I think Jordan’s perspective as a scholar of Renaissance literature—a field further removed from our moment than my field of nineteenth century literature—is instructive for non-experts like me who are asked to teach contemporary poetry.

We shouldn’t fear teaching contemporary poets: we should embrace the possibilities afforded to us by working with the words of living artists. As Jordan’s answers show, contemporary poetry allows us to work with words in ways ranging from the formal to the experiential, cultivating skills and habits of mind that are valuable for undergraduates of all disciplines and majors.

 

Contributor Bio:

James Van WyckJames M. Van Wyck is a PhD Candidate in English at Fordham University. His dissertation examines the relationship between the fictions evangelicals read in the nineteenth century and the evangelical life of the mind. His classrooms often incorporate archival research, collaboration, and public-facing projects. He’s written for venues including The New England Quarterly, The Chronicle of Higher Education, and Inside Higher Ed and is proud of the fine intramural and extramural publications of his students.

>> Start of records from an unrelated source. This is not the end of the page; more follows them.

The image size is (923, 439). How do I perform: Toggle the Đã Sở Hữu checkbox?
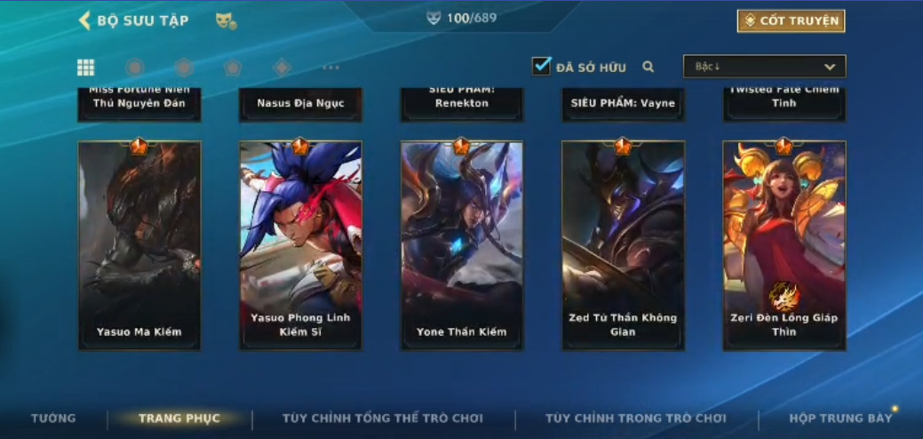[x=541, y=66]
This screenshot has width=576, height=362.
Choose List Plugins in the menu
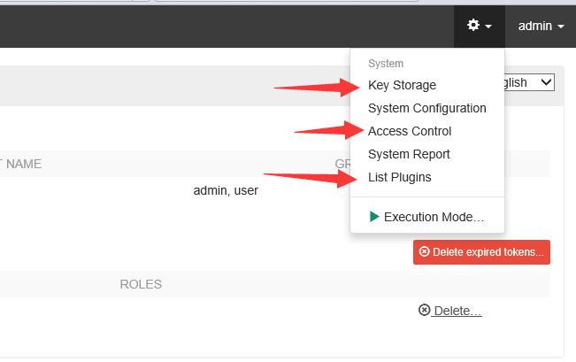(x=399, y=177)
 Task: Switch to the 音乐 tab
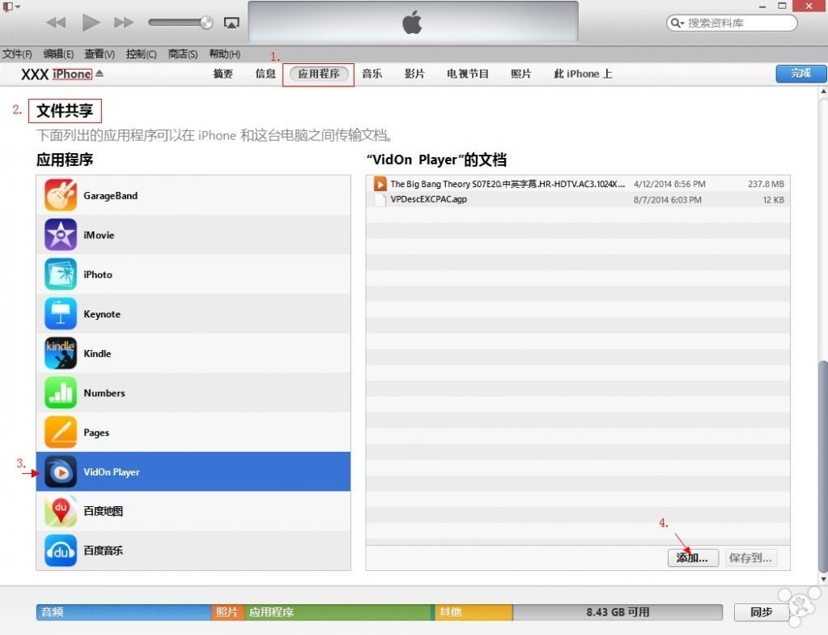coord(372,73)
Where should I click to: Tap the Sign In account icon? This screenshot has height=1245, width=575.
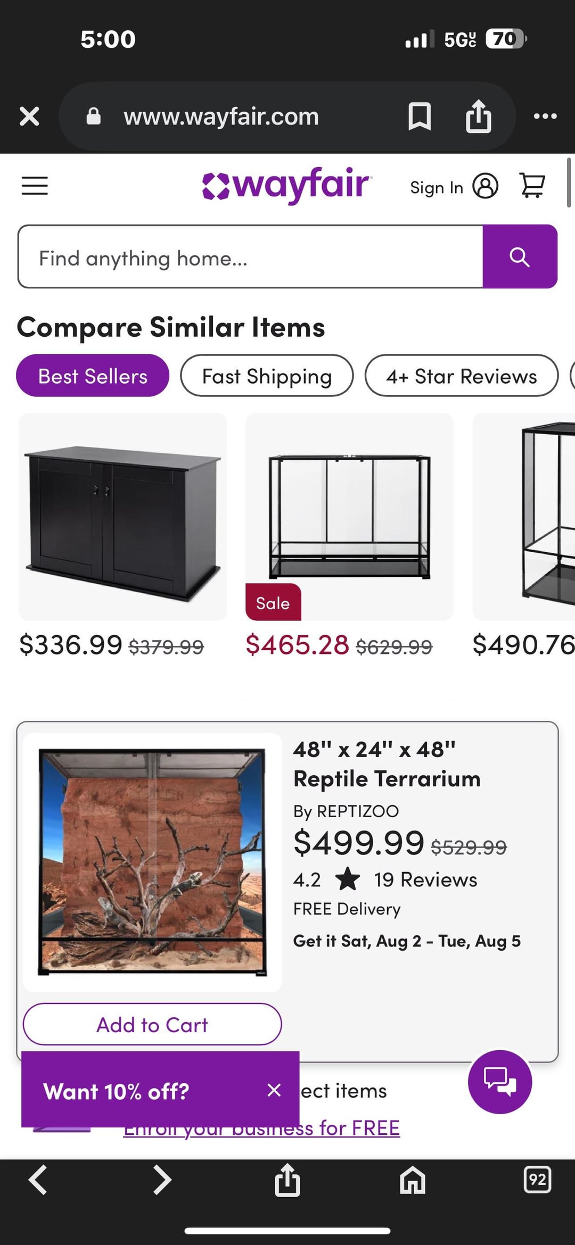tap(485, 186)
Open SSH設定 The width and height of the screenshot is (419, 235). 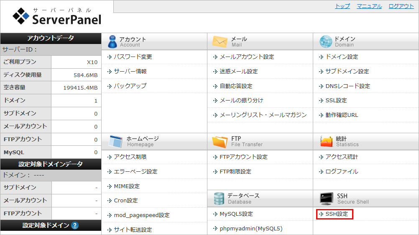click(x=336, y=214)
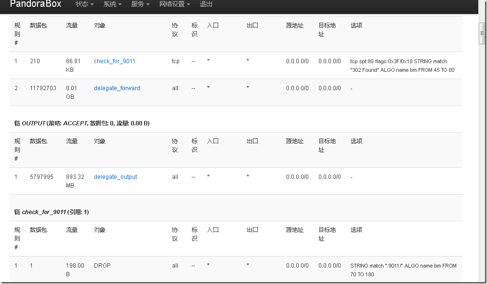Open the check_for_9011 chain link
487x284 pixels.
tap(115, 61)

5 thoughts on “When the Author Isn’t Dead: Teaching the Work of Living Poets, An Interview with Poet/Scholar Jordan Windholz

  1. Nice interview but your gratuitous comparison of the McLuhan expert to Donald Trump is unwarranted political commentary and way off base. That character is simply a caricature of an academic blowhard, one you are embodying by insinuating your political correctness into the article, never mind your use of “mansplaining” to show that your gender politics are in the right place as well.